Bush was also considering a military response. About three dozen U.S. warships were dispatched toward Lebanon and Iran. Iran was notified that as the paymaster of the Hizballah, it would be held responsible if any American hostages were harmed. Through a variety of conflicting leaks, the Administration let it be known that if Cicippio was killed, the President was prepared to order an air strike against suspected terrorist bases.
But Tehran was being offered carrots as well as sticks. Through acquaintances like Algerian President Chadli Bendjedid, Bush offered the possibility of a "constructive relationship" with Iran. The U.S. overtures to Iran went "well beyond the current situation with the hostages," said a senior White House official. Another official said that once the hostage crisis is settled, the U.S. will be willing to discuss renewed "trade and commerce," as well as possibly freeing $4 billion in frozen Iranian assets.
The Administration insists it is not offering to trade for the hostages in violation of U.S. policy, the trap that Ronald Reagan fell into. "We can offer ((the Iranians)) better opportunities with the West, but we're not going to hold out anything specific," said a White House official.
When Cicippio's captors extended the deadline for his execution by 48 hours, there was cautious optimism at the White House that diplomatic efforts were paying off. That mood was sorely tested on Thursday morning, when the kidnapers turned the screws further with the release of a videotape in which Cicippio read a statement urging quick action for the release of Obeid.

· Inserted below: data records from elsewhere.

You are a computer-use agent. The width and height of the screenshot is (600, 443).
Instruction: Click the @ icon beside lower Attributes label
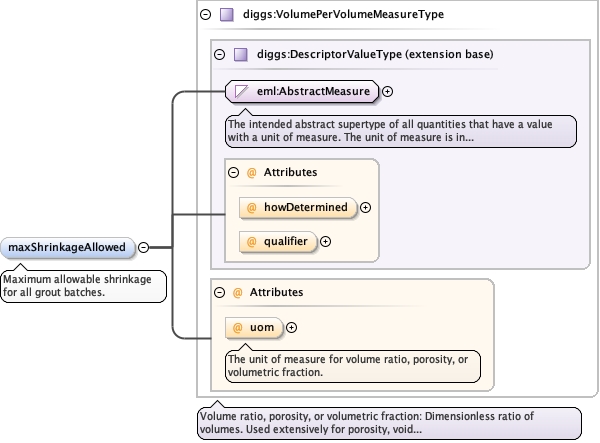(237, 292)
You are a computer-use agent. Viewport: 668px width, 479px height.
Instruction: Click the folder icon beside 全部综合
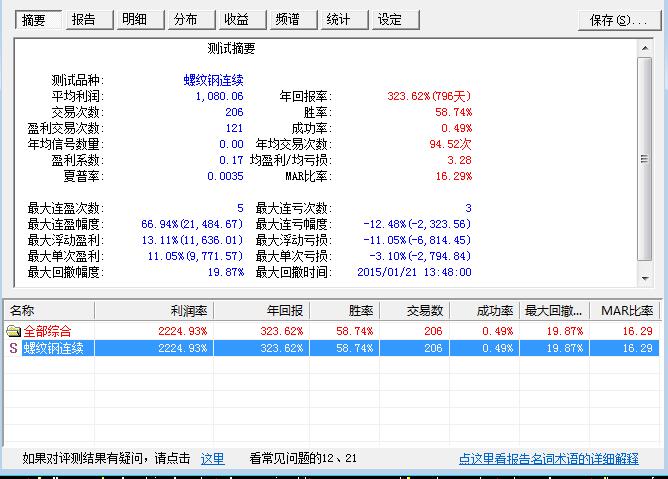tap(14, 331)
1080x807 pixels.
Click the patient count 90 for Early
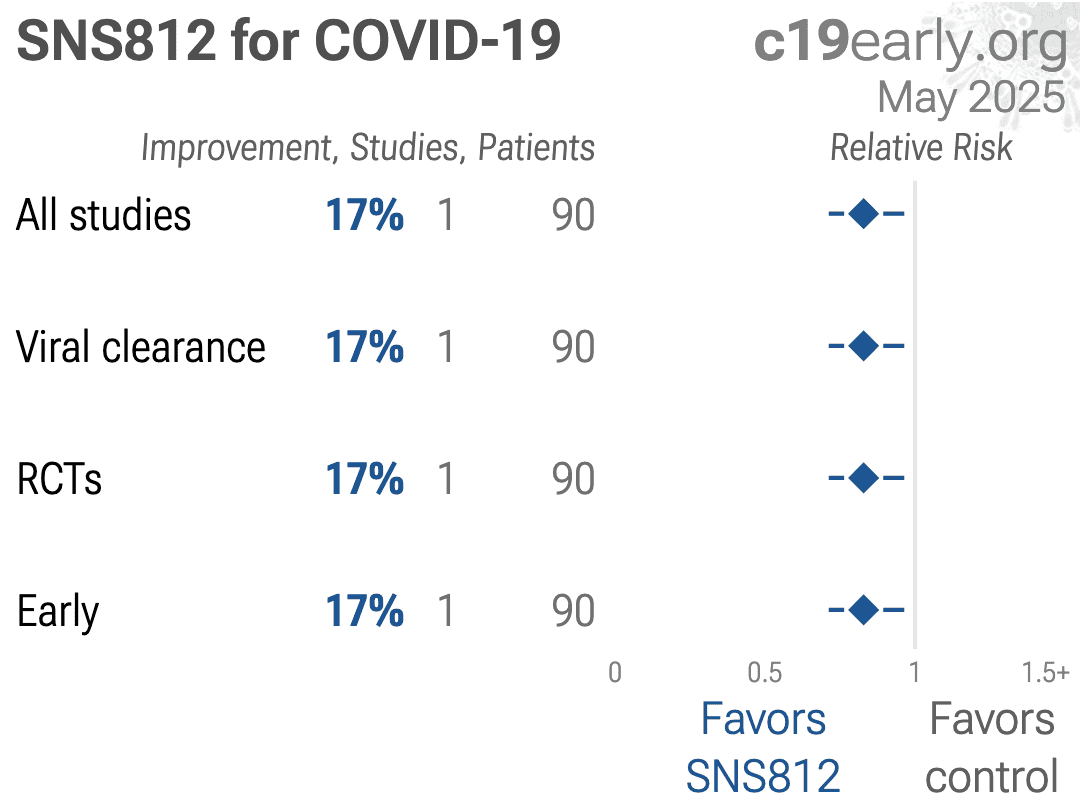tap(573, 611)
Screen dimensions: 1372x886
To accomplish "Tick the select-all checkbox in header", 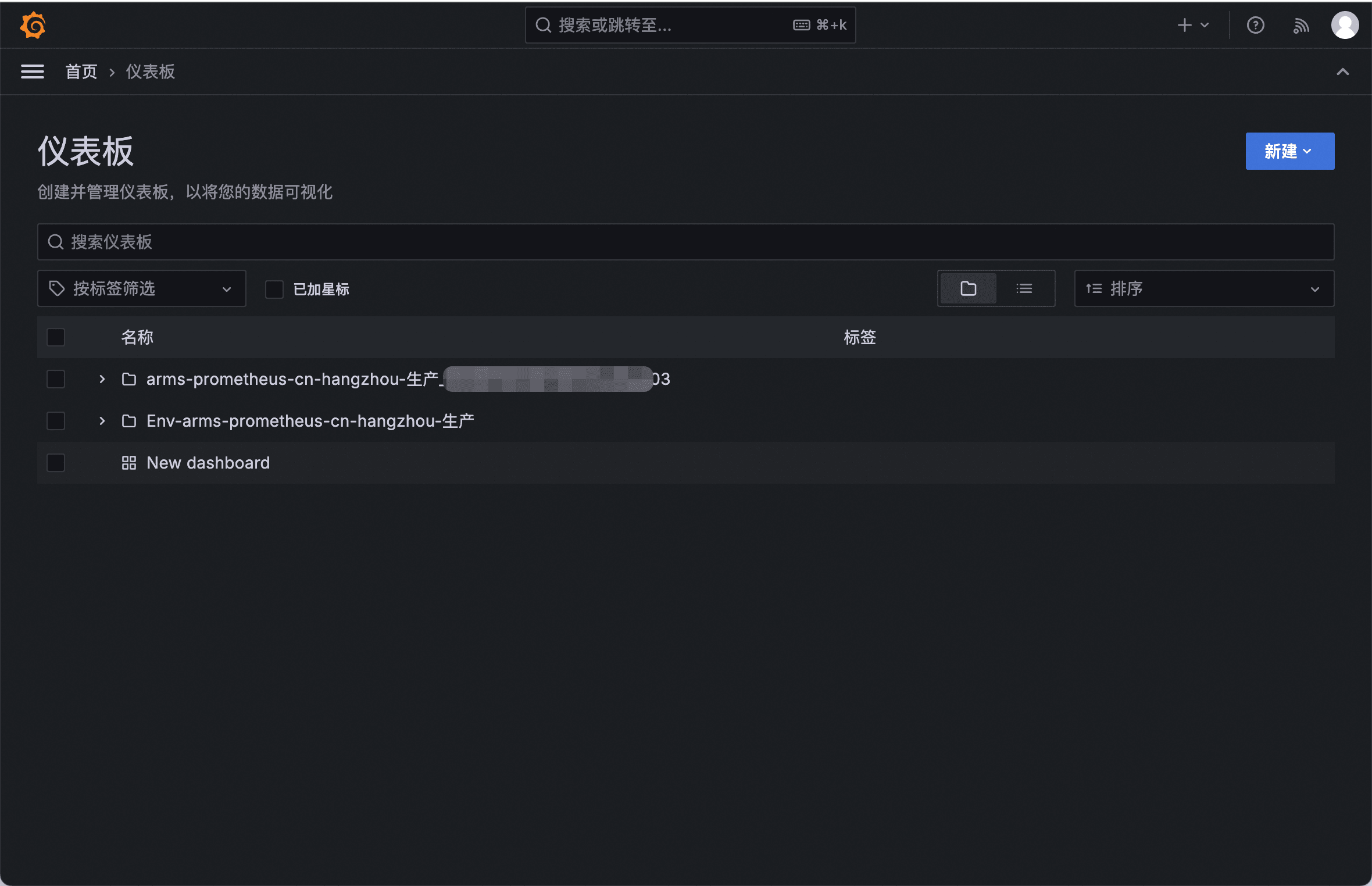I will 56,337.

The tape ended with Cicippio painfully bidding farewell to his wife. But just 45 minutes before he was due to be executed, Hizballah lifted its death threat indefinitely, though with the condition that it was now seeking release of further prisoners.

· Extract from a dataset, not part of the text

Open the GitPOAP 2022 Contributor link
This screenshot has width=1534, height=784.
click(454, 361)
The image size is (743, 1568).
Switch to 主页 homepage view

Bush's strongest card with the Iranians may be his contacts with Algeria, whose intercession helped win the release of the American hostages in the U.S. embassy in Iran. Algeria's Ambassador to Beirut, Khaled Hasnawi, helped negotiate the stay of execution, using Algerian intelligence officers as his mediators with the kidnapers.

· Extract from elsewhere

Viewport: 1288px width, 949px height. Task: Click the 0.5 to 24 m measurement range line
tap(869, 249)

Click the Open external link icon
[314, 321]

Hizballah later named five prisoners held in Israel that it wants released, then issued a statement claiming to have "nothing at all to do with the hostage issue." Even so, Israeli officials interpreted the decision not to execute Cicippio as proof that their gamble was paying off, and that the kidnapers would ultimately agree to a deal for Obeid's release. Cicippio's captors credited the stay of execution to the intervention of "certain parties and countries," a sign that Washington's overtures to Iran might not be falling on deaf ears as in the past.